**PROBLEM REQUIREMENTS**
Lines holding the string "This" are the ones to copy; find them all in the data.

Collected data
--- START ---
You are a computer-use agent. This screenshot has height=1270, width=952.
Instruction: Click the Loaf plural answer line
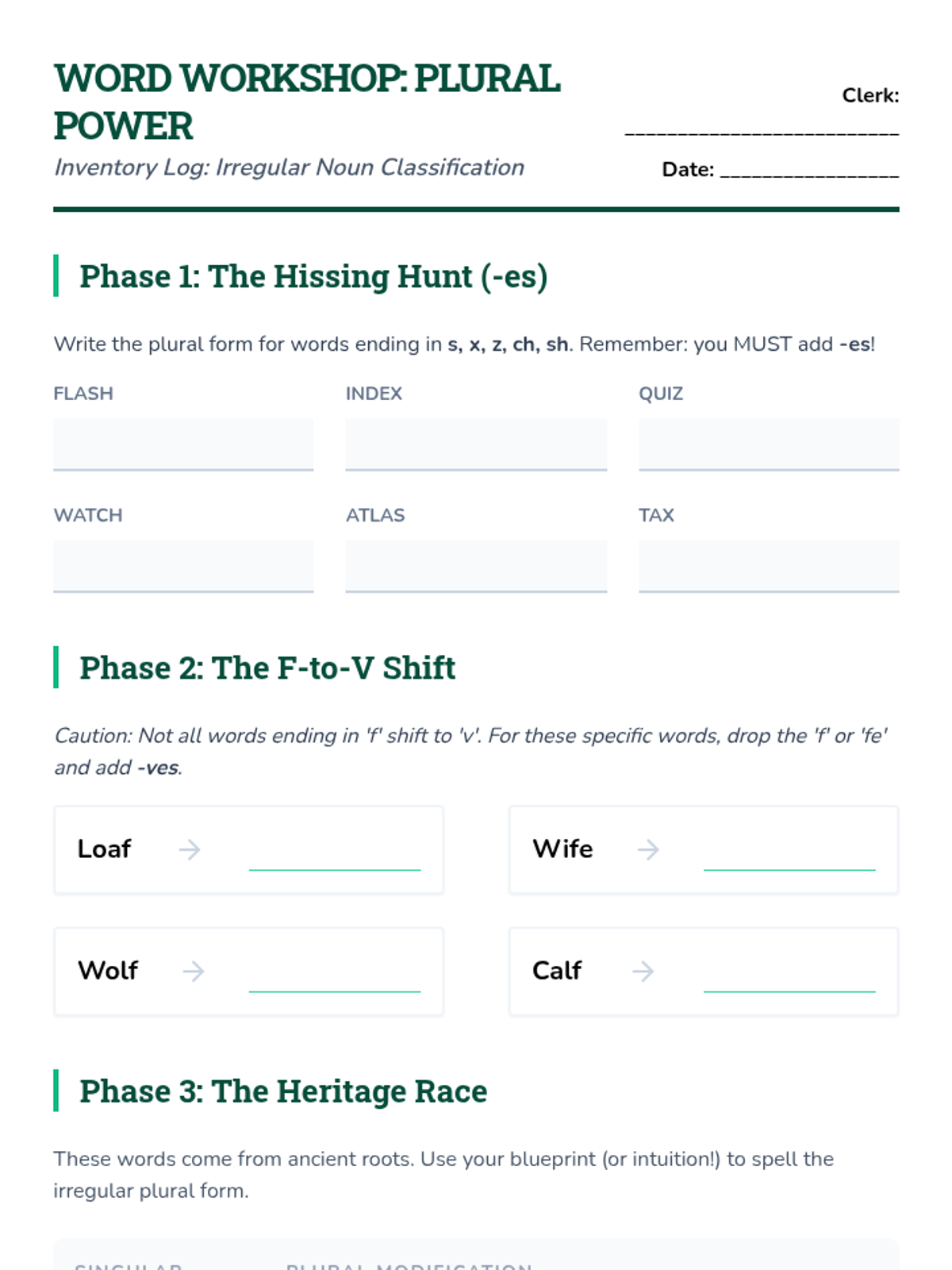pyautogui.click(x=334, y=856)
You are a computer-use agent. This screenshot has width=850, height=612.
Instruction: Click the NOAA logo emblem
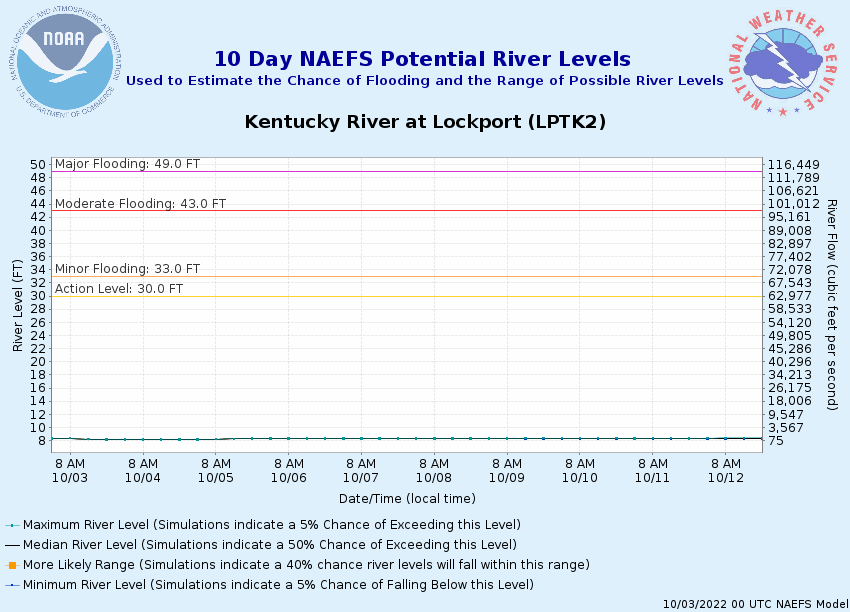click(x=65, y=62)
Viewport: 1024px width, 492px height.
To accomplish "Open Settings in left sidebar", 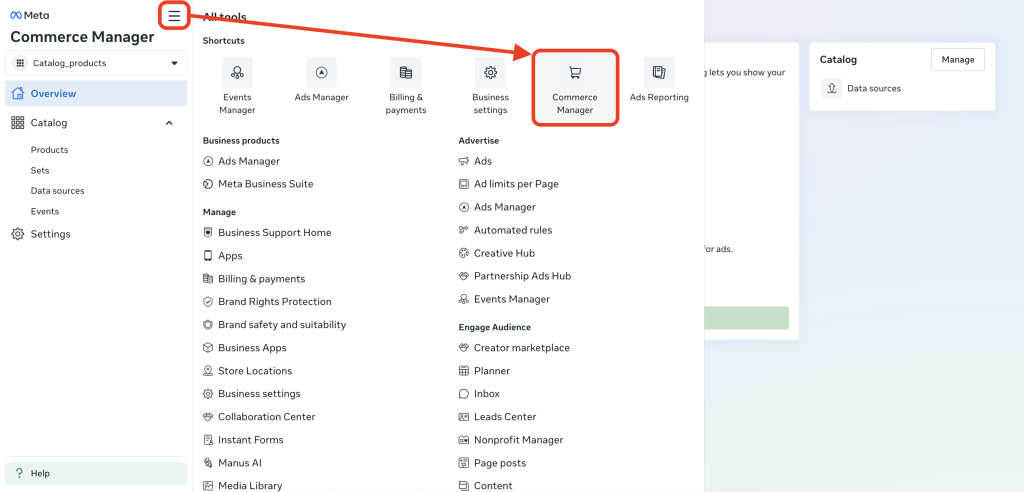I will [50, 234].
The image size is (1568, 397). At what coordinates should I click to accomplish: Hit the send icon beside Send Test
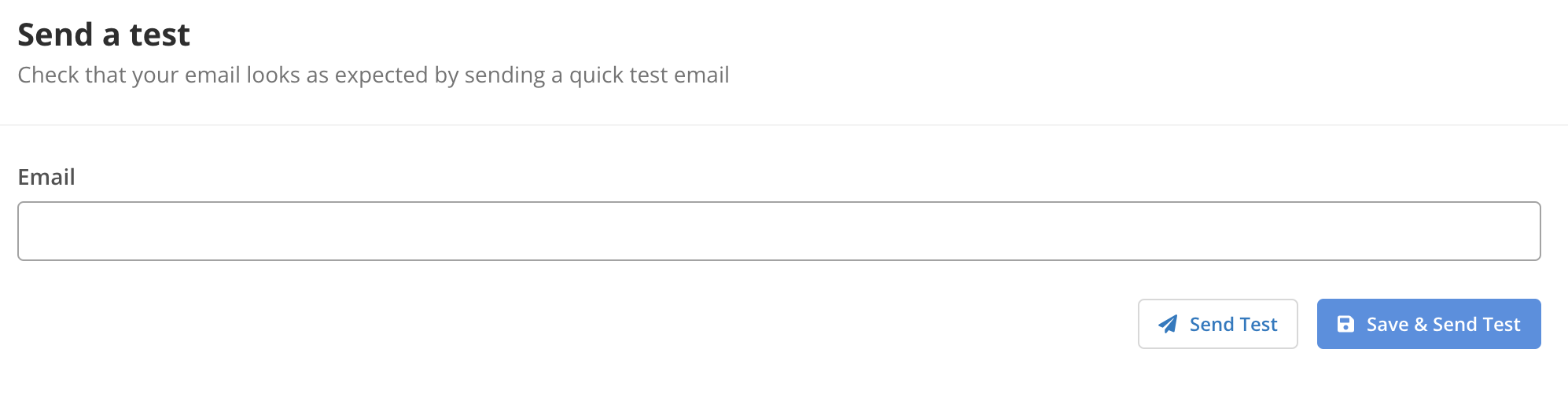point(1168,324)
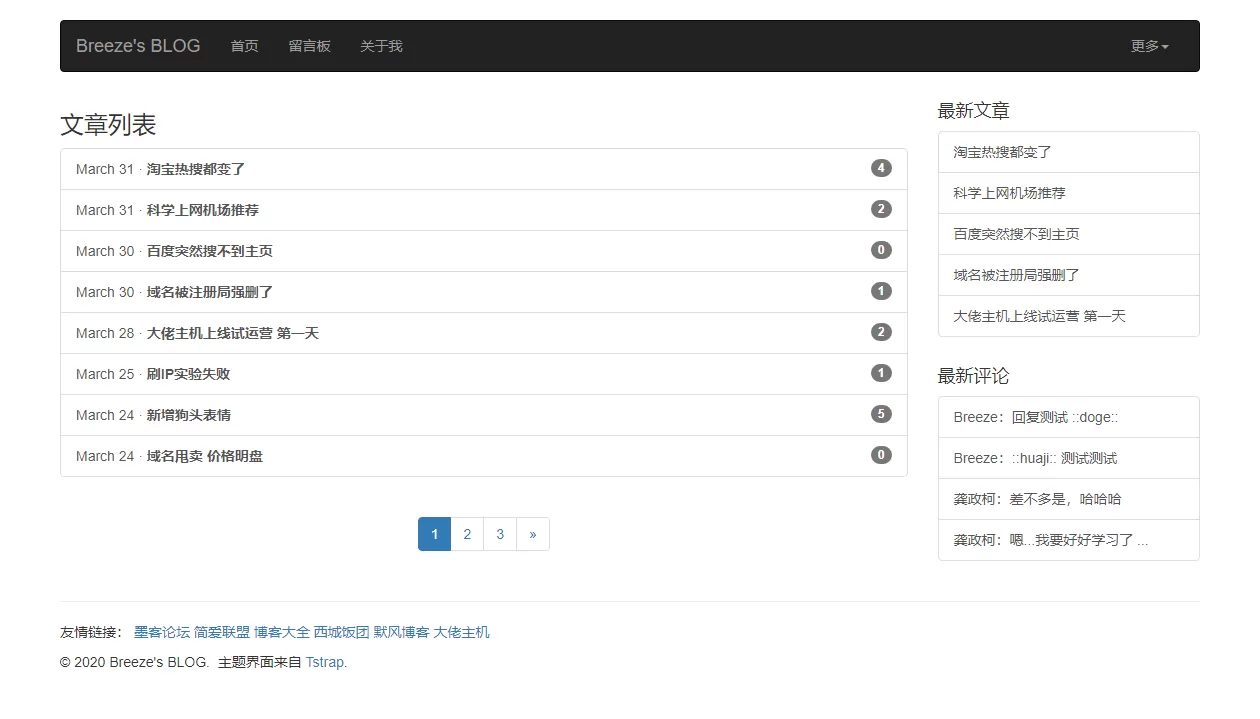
--- END ---
**THE COMPLETED TASK**
You are a computer-use agent. This screenshot has height=1270, width=952.
You are a computer-use agent. This screenshot has width=850, height=612.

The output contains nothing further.